La directiva del Centro Kennedy en Washington ha votado nuevamente a favor de inscribir el nombre del presidente Donald Trump en la fachada del complejo artístico, desafiando una orden judicial previa. Esta decisión también contempla el cierre de la instalación por dos años para renovaciones importantes, una medida que había sido previamente bloqueada por un juez federal. La acción de la junta pone a prueba la resolución judicial que consideró injustificado el cierre prolongado del espacio cultural.
La junta directiva del Centro Kennedy, ubicado en Washington D.C., ha votado por segunda vez para inscribir el nombre del presidente Donald Trump en la fachada del establecimiento, además de cerrar la mayor parte del complejo artístico. Esta determinación contradice una orden judicial actualmente en vigor.

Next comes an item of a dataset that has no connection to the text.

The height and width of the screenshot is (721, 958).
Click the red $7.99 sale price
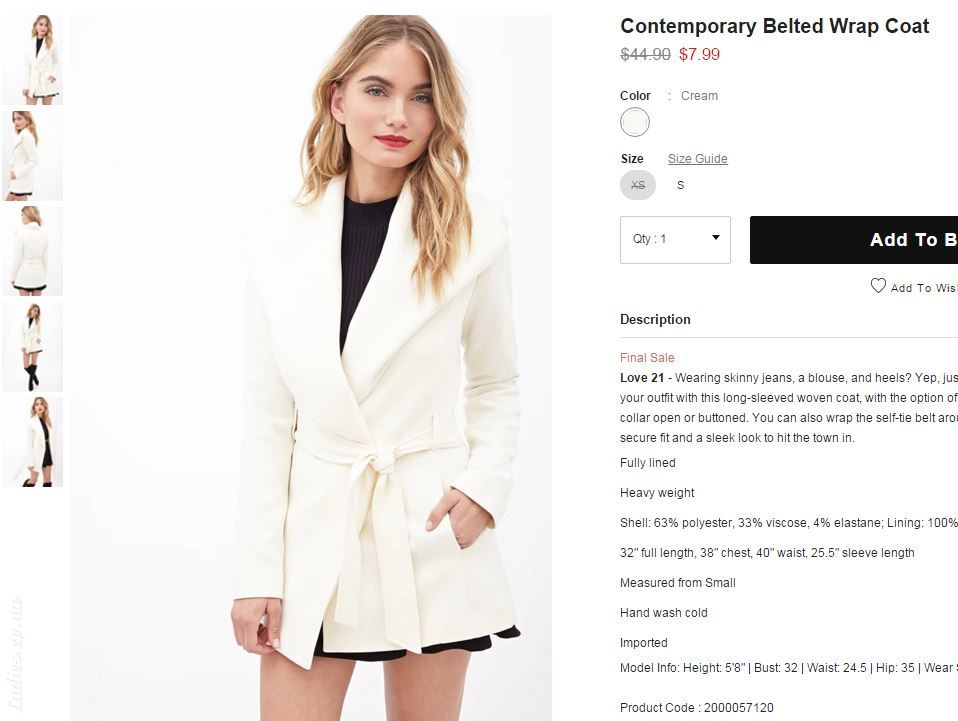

La directiva, cuyos miembros fueron seleccionados por el presidente republicano, aprobó la resolución de colocar en el edificio la inscripción: «Restaurado y renovado por el presidente Donald J. Trump». La decisión de la junta también incluye la clausura del inmueble por un periodo de dos años para llevar a cabo significativas obras de remodelación, una medida que un juez federal había impedido en marzo pasado.

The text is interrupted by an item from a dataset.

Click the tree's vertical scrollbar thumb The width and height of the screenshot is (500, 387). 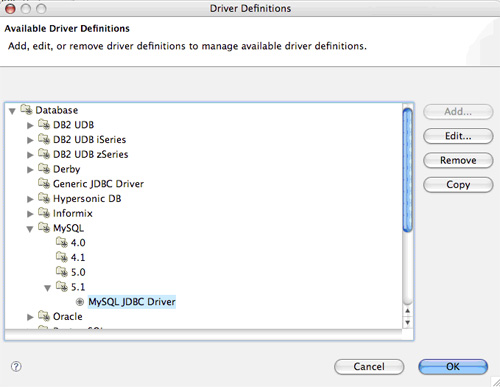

Esta nueva resolución de la administración del centro artístico desafía directamente la sentencia judicial que calificó como infundado el cierre prolongado del espacio. Previamente, el 8 de julio, un tribunal federal de apelaciones de la capital había dictaminado que el nombre del presidente no podía aparecer en la fachada, argumentando que solo el Congreso posee la autoridad para efectuar tal modificación.
El 29 de mayo, un juez determinó que la junta directiva del Centro Kennedy, compuesta por individuos afines al presidente, carecía de la capacidad para alterar el nombre de la institución. El magistrado enfatizó que fue el Congreso quien estableció la denominación original del centro y, por ende, es el único ente con la potestad para modificarla.
El juez, quien otorgó un plazo de dos semanas para retirar el nombre de Trump, subrayó que la legislación que dio origen al centro «establece con absoluta claridad» que este debe honrar al presidente John F. Kennedy, asesinado en 1963, y que no puede llevar ninguna otra denominación basada en una «determinación unilateral» de la dirección de la institución.